▸ **ASSIGNMENT**: Each line of the records below that holds "computer" should be copied out.

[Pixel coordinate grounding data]
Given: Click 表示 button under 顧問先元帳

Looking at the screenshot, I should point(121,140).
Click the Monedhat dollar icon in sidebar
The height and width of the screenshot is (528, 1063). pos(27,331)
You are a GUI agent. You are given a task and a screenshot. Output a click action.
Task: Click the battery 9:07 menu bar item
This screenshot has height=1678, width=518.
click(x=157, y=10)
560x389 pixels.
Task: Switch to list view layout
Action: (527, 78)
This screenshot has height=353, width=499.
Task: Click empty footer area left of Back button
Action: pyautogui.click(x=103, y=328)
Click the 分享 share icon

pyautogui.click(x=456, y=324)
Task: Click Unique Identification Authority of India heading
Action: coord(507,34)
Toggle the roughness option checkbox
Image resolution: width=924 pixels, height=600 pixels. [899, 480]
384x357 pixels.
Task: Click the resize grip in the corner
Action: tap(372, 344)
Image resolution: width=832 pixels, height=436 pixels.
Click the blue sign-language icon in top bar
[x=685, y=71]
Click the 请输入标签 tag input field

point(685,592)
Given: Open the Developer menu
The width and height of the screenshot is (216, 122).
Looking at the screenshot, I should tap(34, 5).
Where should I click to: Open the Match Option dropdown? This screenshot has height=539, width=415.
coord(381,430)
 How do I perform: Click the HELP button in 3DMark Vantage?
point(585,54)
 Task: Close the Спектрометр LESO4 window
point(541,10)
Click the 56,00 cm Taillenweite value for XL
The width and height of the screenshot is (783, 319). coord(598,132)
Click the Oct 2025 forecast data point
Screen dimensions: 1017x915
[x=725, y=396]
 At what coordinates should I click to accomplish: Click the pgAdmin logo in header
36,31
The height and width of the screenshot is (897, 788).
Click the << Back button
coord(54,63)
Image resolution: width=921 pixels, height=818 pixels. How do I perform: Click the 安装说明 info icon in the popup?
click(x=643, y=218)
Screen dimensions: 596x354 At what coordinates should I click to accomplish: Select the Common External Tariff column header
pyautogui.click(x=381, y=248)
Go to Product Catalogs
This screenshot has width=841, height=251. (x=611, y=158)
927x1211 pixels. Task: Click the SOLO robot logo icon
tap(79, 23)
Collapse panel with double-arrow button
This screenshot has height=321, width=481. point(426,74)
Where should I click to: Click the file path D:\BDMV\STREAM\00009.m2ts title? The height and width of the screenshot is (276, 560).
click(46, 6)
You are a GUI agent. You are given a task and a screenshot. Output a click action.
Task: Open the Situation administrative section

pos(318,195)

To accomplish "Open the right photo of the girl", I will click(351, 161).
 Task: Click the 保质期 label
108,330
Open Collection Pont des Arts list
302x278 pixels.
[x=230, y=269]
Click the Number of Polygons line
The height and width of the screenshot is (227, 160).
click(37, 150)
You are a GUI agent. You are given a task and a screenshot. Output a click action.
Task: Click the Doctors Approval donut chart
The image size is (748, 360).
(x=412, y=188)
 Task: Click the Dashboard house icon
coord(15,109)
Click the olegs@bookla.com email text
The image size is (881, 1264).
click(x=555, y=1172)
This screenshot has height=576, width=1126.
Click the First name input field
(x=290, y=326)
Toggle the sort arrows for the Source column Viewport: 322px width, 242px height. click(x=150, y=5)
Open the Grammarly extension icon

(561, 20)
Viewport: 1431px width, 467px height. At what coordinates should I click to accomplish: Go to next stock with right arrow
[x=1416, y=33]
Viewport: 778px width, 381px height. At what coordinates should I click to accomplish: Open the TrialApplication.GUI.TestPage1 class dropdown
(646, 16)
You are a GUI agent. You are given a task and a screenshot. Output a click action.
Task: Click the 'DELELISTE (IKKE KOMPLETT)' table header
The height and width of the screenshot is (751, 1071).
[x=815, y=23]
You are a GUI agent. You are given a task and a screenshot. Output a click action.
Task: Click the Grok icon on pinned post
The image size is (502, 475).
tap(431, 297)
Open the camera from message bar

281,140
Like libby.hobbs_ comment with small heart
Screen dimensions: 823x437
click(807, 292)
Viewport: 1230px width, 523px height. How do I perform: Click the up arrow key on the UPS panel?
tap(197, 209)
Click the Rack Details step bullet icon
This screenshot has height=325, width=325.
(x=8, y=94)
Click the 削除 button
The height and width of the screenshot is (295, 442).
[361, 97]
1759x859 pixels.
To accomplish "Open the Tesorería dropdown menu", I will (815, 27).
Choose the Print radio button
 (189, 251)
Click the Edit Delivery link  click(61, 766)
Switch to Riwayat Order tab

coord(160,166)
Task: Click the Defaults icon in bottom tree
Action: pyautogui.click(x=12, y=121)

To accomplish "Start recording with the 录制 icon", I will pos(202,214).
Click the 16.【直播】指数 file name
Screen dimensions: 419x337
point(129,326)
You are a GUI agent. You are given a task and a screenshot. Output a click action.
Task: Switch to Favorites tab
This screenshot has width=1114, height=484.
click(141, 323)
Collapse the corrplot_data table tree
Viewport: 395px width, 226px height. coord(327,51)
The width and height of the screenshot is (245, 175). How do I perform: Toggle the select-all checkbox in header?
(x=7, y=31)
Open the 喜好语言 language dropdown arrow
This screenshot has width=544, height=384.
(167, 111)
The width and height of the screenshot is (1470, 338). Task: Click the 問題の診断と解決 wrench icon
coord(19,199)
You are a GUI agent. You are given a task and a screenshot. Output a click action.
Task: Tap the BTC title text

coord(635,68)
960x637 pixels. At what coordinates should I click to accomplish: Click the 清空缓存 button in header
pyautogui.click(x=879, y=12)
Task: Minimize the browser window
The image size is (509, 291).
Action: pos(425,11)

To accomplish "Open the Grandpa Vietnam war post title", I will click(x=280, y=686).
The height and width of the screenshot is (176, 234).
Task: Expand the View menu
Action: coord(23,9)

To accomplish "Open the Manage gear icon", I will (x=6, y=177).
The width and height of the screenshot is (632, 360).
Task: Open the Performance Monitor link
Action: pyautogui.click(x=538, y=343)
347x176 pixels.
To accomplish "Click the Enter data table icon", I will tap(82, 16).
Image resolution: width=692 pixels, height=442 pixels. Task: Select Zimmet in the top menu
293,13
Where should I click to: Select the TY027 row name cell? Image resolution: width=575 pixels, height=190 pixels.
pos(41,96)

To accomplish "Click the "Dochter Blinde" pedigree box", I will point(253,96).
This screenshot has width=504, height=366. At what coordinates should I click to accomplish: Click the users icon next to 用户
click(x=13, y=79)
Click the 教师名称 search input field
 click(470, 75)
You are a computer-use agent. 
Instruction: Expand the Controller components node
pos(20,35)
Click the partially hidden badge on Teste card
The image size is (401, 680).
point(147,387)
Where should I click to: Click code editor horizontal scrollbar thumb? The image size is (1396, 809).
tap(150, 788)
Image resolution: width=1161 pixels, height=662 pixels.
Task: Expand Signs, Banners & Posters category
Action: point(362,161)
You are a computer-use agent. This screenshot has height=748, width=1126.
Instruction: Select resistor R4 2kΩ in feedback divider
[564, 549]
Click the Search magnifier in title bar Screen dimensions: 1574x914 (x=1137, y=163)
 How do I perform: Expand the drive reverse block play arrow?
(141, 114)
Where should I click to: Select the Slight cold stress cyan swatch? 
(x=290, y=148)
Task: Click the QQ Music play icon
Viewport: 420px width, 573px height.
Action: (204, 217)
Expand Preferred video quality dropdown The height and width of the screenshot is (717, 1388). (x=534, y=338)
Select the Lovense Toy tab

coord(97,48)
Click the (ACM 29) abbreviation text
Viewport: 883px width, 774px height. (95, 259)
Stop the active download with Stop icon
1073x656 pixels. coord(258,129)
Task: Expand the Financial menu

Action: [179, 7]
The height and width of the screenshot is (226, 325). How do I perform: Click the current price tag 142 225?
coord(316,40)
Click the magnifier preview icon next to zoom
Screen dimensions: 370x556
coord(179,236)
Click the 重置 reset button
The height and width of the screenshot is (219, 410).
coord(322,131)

▸ **ANSWER FOR THIS EXERCISE**:
You are a computer-use agent. 
You are a computer-use agent. This screenshot has height=748, width=1126.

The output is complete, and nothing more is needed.